▽

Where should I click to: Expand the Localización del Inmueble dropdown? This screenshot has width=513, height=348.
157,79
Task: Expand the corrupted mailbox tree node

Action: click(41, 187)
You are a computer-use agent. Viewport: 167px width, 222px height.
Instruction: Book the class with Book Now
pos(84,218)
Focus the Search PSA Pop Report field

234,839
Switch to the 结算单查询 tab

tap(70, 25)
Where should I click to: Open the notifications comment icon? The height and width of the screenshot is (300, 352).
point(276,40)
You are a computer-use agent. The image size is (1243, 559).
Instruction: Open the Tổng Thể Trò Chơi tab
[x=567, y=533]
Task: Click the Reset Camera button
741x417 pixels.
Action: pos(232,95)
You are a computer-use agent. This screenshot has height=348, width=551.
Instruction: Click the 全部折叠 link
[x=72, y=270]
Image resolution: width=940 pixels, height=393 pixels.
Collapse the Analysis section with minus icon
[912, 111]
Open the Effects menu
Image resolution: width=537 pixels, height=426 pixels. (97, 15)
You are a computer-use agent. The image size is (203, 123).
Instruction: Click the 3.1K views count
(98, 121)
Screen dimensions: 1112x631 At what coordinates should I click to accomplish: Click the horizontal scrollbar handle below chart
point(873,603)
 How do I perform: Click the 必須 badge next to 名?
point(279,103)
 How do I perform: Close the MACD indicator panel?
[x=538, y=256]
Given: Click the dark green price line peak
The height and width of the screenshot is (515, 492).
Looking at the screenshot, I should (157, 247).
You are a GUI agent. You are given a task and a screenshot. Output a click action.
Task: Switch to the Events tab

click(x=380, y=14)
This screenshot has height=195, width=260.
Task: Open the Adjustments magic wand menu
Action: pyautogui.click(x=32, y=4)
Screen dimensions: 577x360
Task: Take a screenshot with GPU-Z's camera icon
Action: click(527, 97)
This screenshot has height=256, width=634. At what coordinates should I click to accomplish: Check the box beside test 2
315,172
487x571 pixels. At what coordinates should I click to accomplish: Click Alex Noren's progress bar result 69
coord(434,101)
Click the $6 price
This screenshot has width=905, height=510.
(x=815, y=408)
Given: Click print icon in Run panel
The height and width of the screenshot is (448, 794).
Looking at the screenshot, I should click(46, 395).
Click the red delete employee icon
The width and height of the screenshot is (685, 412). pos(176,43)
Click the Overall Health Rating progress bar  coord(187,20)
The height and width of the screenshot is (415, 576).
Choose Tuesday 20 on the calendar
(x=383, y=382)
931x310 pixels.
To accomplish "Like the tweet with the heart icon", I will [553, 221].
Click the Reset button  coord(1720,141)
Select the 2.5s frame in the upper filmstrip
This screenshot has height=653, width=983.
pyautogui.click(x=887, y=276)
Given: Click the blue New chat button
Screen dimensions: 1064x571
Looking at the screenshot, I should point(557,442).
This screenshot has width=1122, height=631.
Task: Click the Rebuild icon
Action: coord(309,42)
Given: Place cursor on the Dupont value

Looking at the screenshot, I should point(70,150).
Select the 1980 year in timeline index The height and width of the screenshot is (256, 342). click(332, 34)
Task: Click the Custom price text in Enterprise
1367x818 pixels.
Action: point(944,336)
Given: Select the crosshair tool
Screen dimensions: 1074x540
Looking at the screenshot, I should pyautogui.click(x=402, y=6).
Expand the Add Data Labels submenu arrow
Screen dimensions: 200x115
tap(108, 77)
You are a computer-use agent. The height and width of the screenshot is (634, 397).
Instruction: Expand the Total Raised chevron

△

What lines in the data above contain the word "agent"? Copy them all.

Exercise output:
You are a computer-use agent. Viewport: 167px width, 222px height.
You are a computer-use agent. The image size is (1243, 559).
You are a computer-use agent. This screenshot has height=348, width=551.
You are a computer-use agent. The image size is (203, 123).
You are a GUI agent. You are given a task and a screenshot. Output a click action.
You are a computer-use agent. The height and width of the screenshot is (634, 397).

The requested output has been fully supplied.